I feel, for reasons I can't quite articulate, that England will not be defined by the atrocities her orphans might endure, while Botswana will. There will be the impression that yes, these children have problems but England has the capacity to help them out and get them back on their feet- alone, while Botswana does not. Someone from outside must save them; it is the children's only hope.
The same thing applies to this business of celebrities adopting African children. Madonna adopting a child from Malawi is not the same as a Malawian pop star adopting a child from England. It sounds the same, but it is not. In one case, it is a child finding a new home, in the other it is a condemnation of a country.

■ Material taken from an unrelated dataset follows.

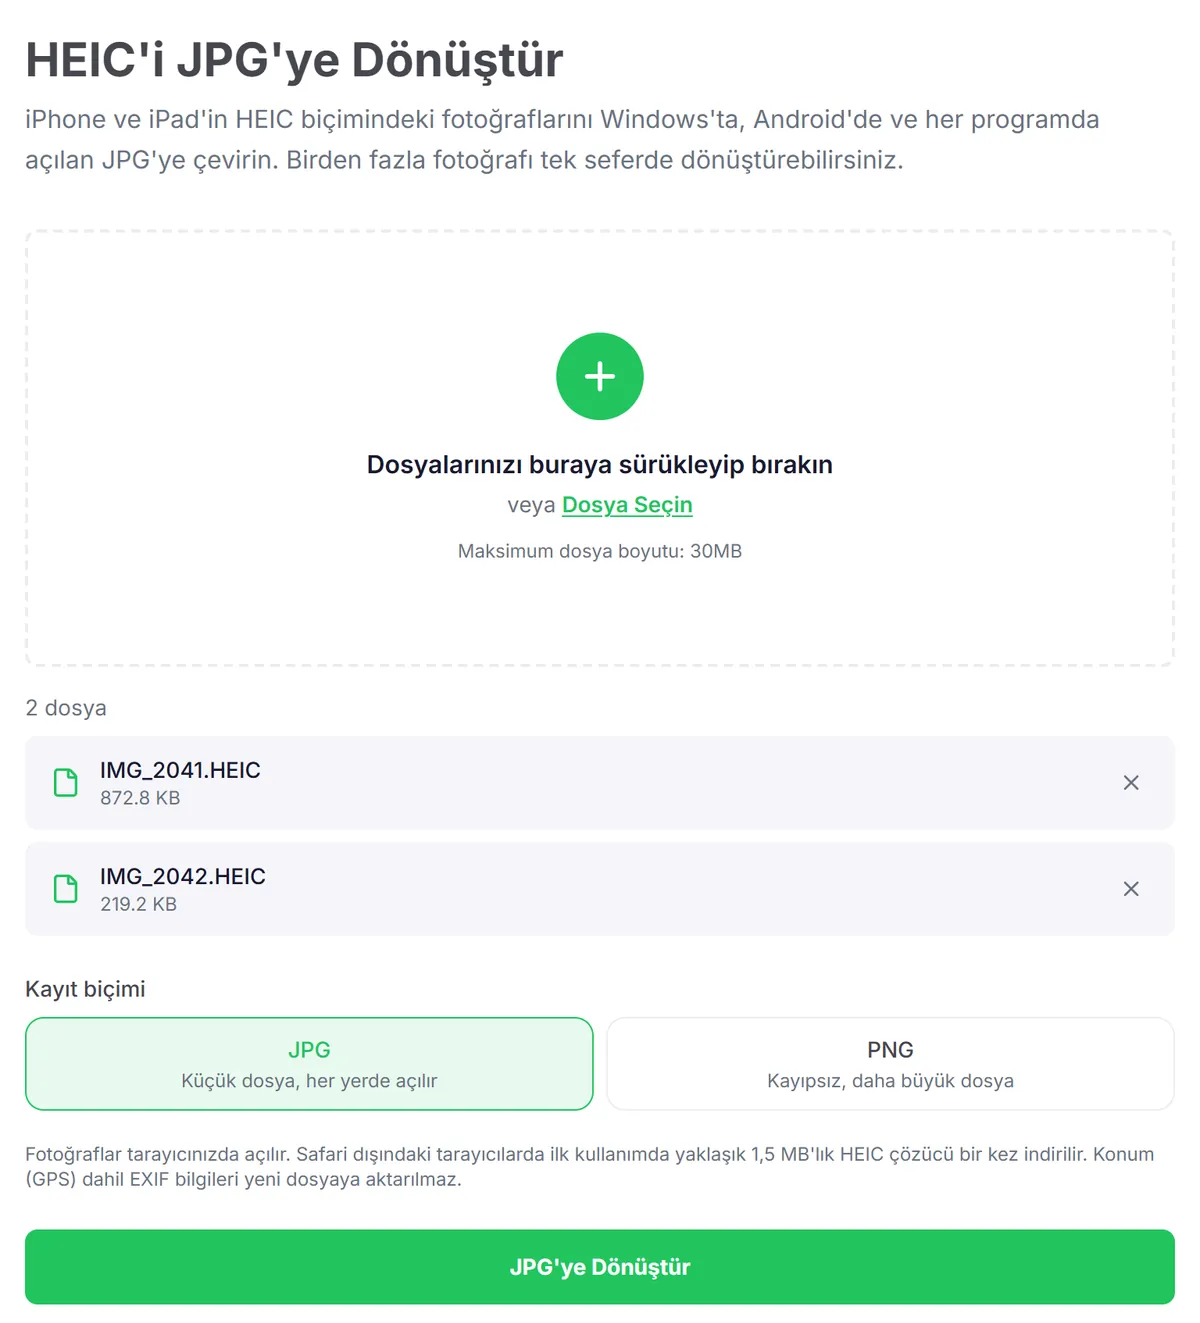Click the "2 dosya" counter label
1200x1323 pixels.
tap(66, 708)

This issue involves charity to some extent. My problem, I think, starts with the flaws in the whole concept of charity. It is charitable to visit an orphanage in Botswana and talk about the terrible lives the children have endured. It is charitable to adopt a child from Malawi. But charity has two aspects I find repugnant.
First, it assumes the recipient is unable to help themselves. It institutionalises helplessness. It, almost by definition, insists that the person first be helpless to receive the charity. Why couldn't the adults in Malawi help the child Madonna adopted? Of course they could, but she needed them to be thoroughly helpless to justify her charity. Why must the UK writer write of the terrible tragedies Batswana orphans endured? Is there no Motswana who is helping these children? Can Botswana not attend to its problems on its own?

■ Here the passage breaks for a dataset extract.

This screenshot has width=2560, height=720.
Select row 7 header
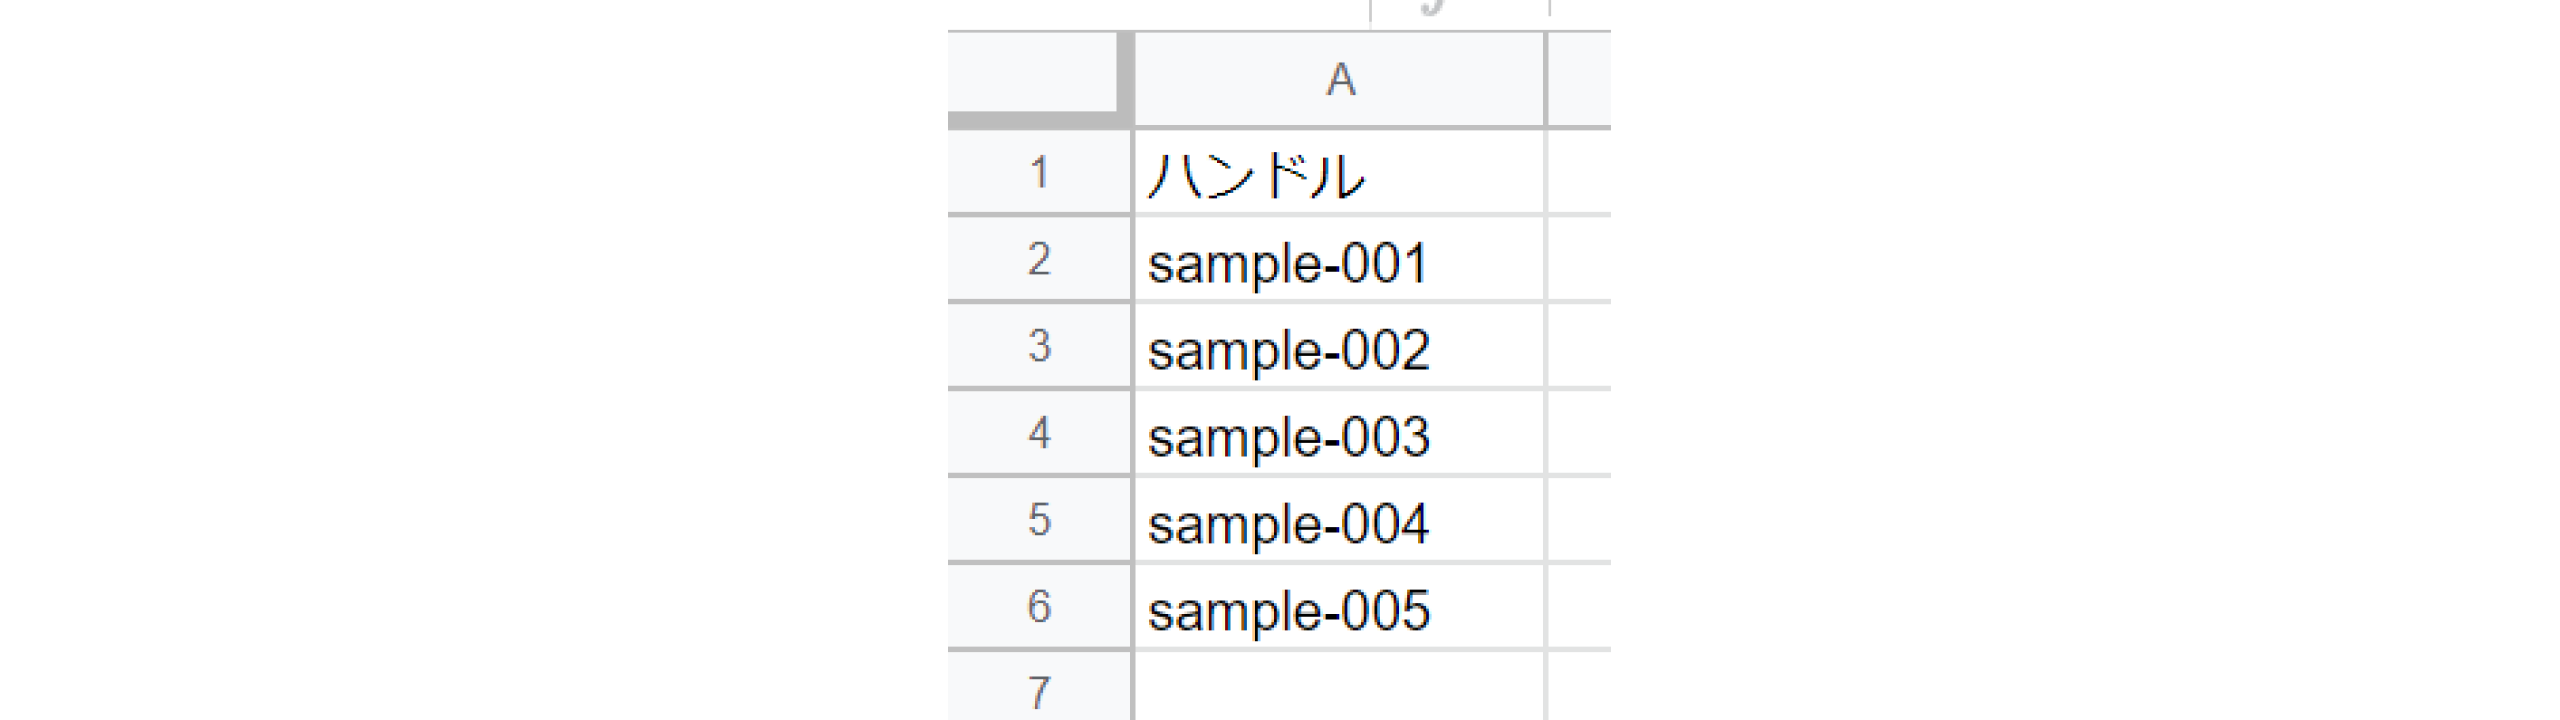(x=1039, y=690)

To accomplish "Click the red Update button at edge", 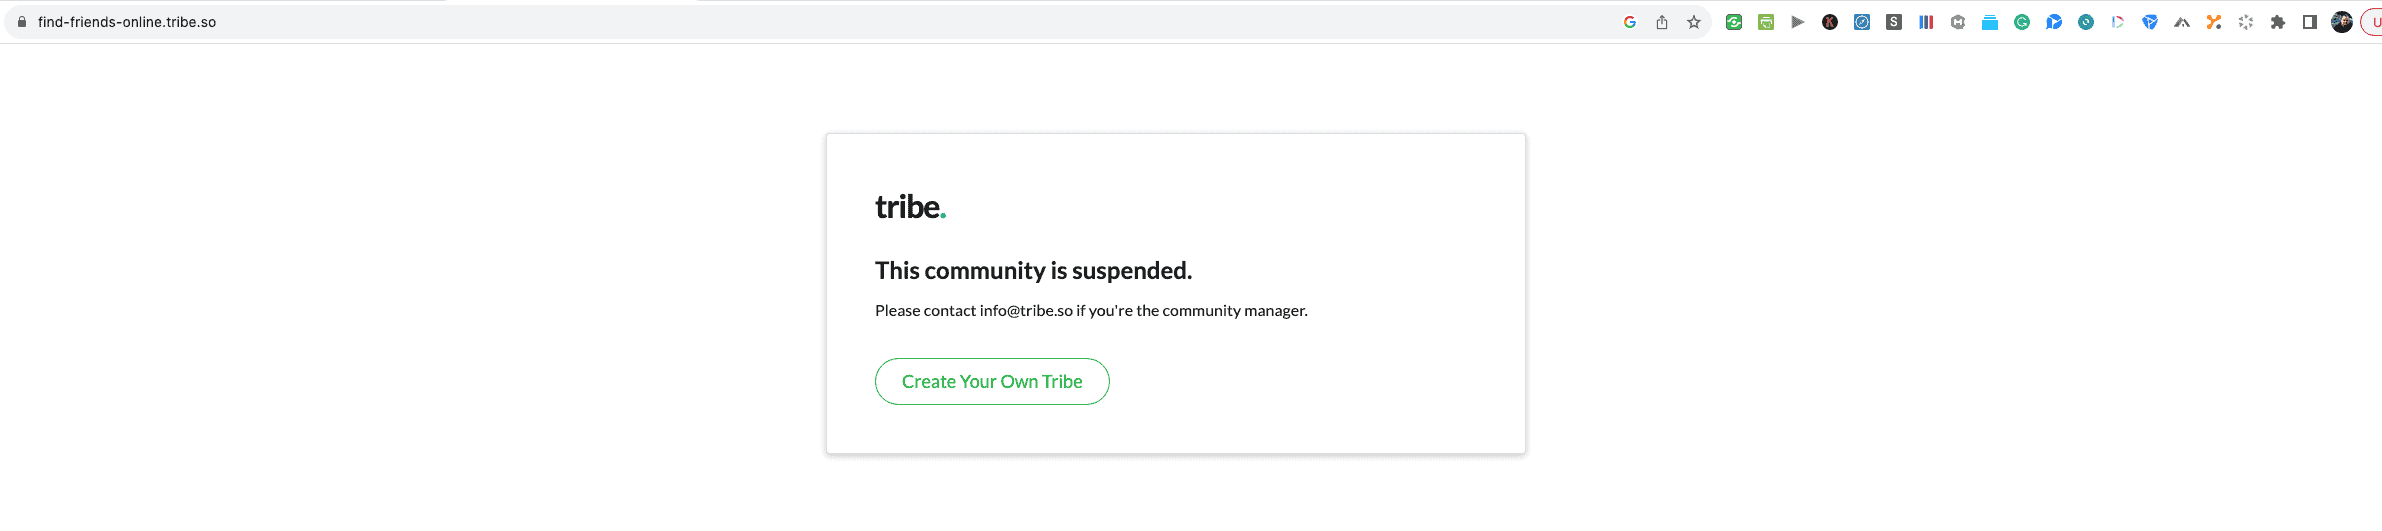I will click(2372, 22).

Second, charity of all sorts helps the giver much more than the one receiving. The giver gets satisfaction in being defined as charitable- sometimes in big ways by announcing to the world what they have done, sometimes in small ways by just saying quietly to themselves "I am good, I've done a good thing". In either case, by whatever fraction of a degree, the charity benefits the giver, it is always at the expense of the receiver. The receiver must be found, identified as unable to sort themselves out, and then the giver must step in, wearing their glowing suit of armour and save the day. The handing over of money or food or clothes is a one off thing. We go back to giving a man a fish as opposed to teaching him to fish or in many cases ( as in aid (charity) from many Western countries) allowing him to have a fair shot at selling the fish he has rotting in his basket. Charity makes people weaker and more helpless.

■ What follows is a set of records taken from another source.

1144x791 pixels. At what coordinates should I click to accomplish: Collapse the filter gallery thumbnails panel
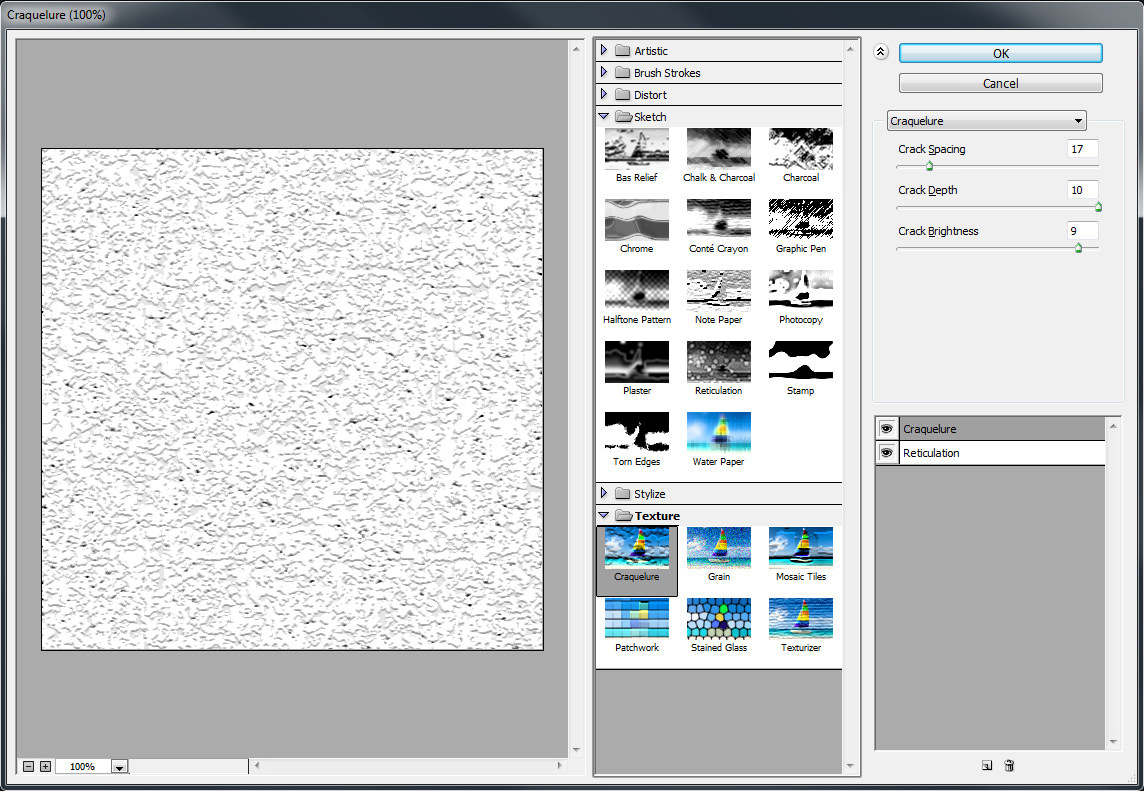tap(881, 53)
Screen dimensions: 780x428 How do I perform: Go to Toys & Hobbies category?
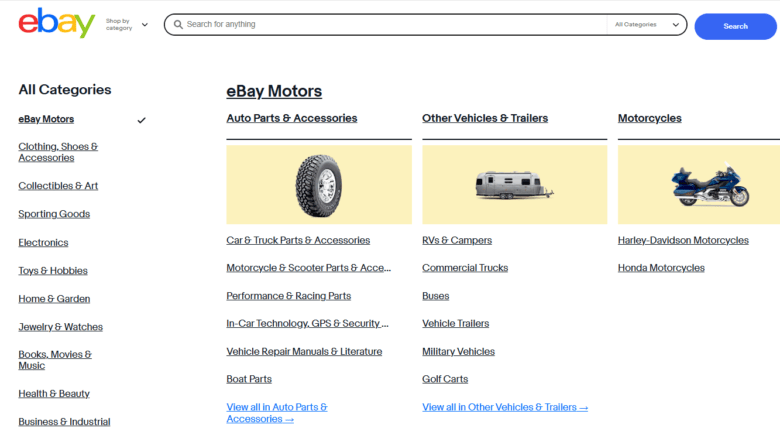(x=53, y=271)
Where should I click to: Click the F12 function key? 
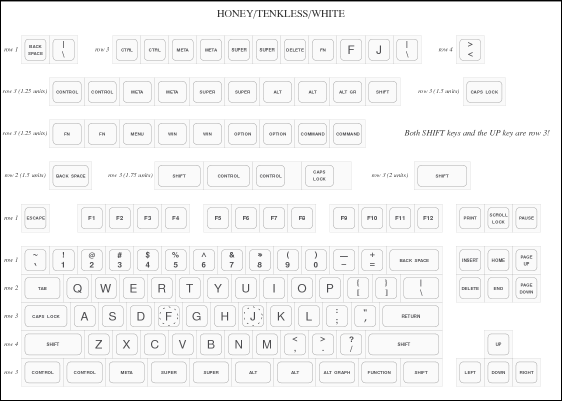click(x=428, y=218)
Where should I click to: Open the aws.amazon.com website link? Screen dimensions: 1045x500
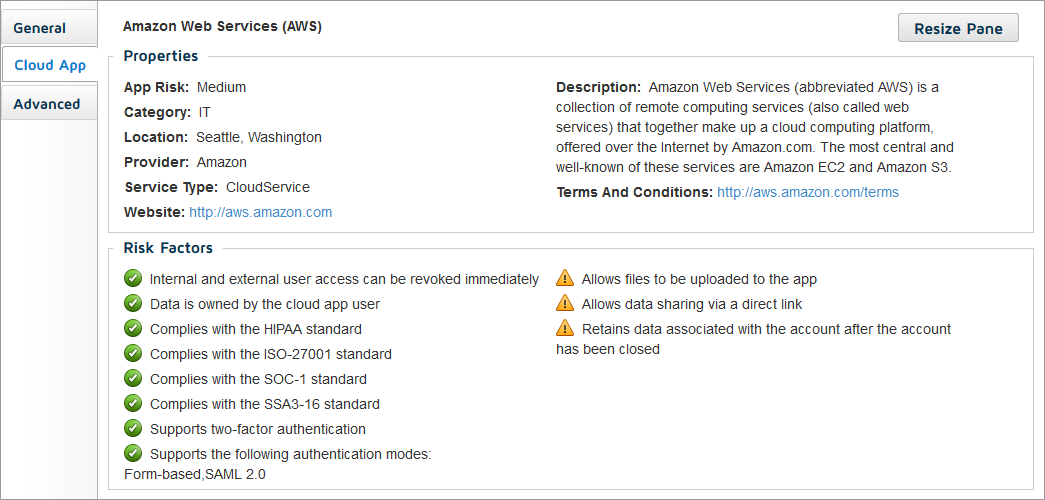261,212
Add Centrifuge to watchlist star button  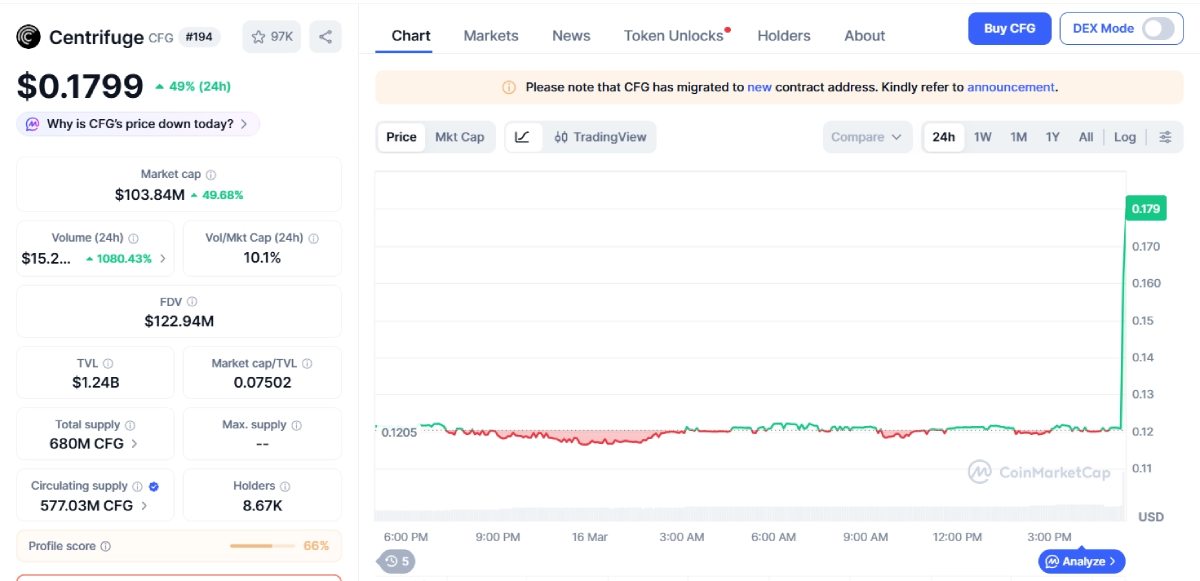pos(271,37)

I grew up poor as many people who read this blog know. I wrote a story called "The Do Gooders" which was published some time ago in the UK journal
Riptide based on a memory from my childhood when people from a nearby church brought food to our home for Thanksgiving. I've never in my life been more ashamed. I swore as I hid behind the curtain that I would never again be placed in a position where I would be the recipient of charity. Never. I'd rather die. Without a doubt this event taints much of my world view.
It is all of this which fuels my anger at the manner in which the world views Africa and my adopted country of Botswana. Charity, as history has proven on this continent over and over again, improves nothing and, I feel, only makes things much, much worse. Perhaps I am so far away from sense I cannot see reason, I'm not sure. My hope is my dear readers will sort me out.